(Collected data)

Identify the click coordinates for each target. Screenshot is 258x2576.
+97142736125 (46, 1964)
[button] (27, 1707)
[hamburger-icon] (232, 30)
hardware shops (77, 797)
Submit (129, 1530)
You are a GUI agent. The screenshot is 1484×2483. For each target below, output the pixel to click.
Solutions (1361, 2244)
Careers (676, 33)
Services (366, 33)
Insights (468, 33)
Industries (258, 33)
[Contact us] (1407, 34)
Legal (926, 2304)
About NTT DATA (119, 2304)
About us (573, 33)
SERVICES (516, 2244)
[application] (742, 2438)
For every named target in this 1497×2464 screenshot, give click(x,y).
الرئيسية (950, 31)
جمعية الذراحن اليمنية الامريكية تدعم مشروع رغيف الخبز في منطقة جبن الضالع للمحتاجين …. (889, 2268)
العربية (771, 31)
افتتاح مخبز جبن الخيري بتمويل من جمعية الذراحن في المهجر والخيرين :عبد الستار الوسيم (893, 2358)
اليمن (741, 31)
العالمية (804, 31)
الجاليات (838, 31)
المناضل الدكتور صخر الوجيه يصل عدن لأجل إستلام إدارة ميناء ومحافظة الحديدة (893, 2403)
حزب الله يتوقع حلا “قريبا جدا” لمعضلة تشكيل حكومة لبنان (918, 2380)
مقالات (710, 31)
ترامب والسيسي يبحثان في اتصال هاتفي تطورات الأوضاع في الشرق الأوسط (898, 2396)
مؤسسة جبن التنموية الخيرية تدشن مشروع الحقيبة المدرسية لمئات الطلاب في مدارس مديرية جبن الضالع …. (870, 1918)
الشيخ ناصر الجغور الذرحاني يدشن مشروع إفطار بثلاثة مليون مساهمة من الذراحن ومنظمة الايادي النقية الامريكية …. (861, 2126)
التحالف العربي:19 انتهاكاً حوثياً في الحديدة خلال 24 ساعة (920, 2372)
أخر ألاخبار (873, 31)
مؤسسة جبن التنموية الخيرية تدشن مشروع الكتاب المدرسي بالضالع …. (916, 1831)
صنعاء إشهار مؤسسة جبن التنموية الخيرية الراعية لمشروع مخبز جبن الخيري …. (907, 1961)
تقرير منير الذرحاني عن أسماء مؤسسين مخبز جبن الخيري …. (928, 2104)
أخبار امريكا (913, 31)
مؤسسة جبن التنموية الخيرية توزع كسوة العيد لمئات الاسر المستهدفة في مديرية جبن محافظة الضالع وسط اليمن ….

How to complete this task
Transcribe the data in full, keeping every character.

Answer box
Identify the click coordinates for each target. Screenshot is 258x2576.
+97142736125 (46, 1964)
[button] (27, 1707)
[hamburger-icon] (232, 30)
hardware shops (77, 797)
Submit (129, 1530)
You are a GUI agent. The screenshot is 1484×2483. For each target below, output the pixel to click.
Solutions (1361, 2244)
Careers (676, 33)
Services (366, 33)
Insights (468, 33)
Industries (258, 33)
[Contact us] (1407, 34)
Legal (926, 2304)
About NTT DATA (119, 2304)
About us (573, 33)
SERVICES (516, 2244)
[application] (742, 2438)
For every named target in this 1497×2464 screenshot, give click(x,y).
الرئيسية (950, 31)
جمعية الذراحن اليمنية الامريكية تدعم مشروع رغيف الخبز في منطقة جبن الضالع للمحتاجين …. (889, 2268)
العربية (771, 31)
افتتاح مخبز جبن الخيري بتمويل من جمعية الذراحن في المهجر والخيرين :عبد الستار الوسيم (893, 2358)
اليمن (741, 31)
العالمية (804, 31)
الجاليات (838, 31)
المناضل الدكتور صخر الوجيه يصل عدن لأجل إستلام إدارة ميناء ومحافظة الحديدة (893, 2403)
حزب الله يتوقع حلا “قريبا جدا” لمعضلة تشكيل حكومة لبنان (918, 2380)
مقالات (710, 31)
ترامب والسيسي يبحثان في اتصال هاتفي تطورات الأوضاع في الشرق الأوسط (898, 2396)
مؤسسة جبن التنموية الخيرية تدشن مشروع الحقيبة المدرسية لمئات الطلاب في مدارس مديرية جبن الضالع …. (870, 1918)
الشيخ ناصر الجغور الذرحاني يدشن مشروع إفطار بثلاثة مليون مساهمة من الذراحن ومنظمة الايادي النقية الامريكية …. (861, 2126)
التحالف العربي:19 انتهاكاً حوثياً في الحديدة خلال 24 ساعة (920, 2372)
أخر ألاخبار (873, 31)
مؤسسة جبن التنموية الخيرية تدشن مشروع الكتاب المدرسي بالضالع …. (916, 1831)
صنعاء إشهار مؤسسة جبن التنموية الخيرية الراعية لمشروع مخبز جبن الخيري …. (907, 1961)
تقرير منير الذرحاني عن أسماء مؤسسين مخبز جبن الخيري …. (928, 2104)
أخبار امريكا (913, 31)
مؤسسة جبن التنموية الخيرية توزع كسوة العيد لمئات الاسر المستهدفة في مديرية جبن محافظة الضالع وسط اليمن ….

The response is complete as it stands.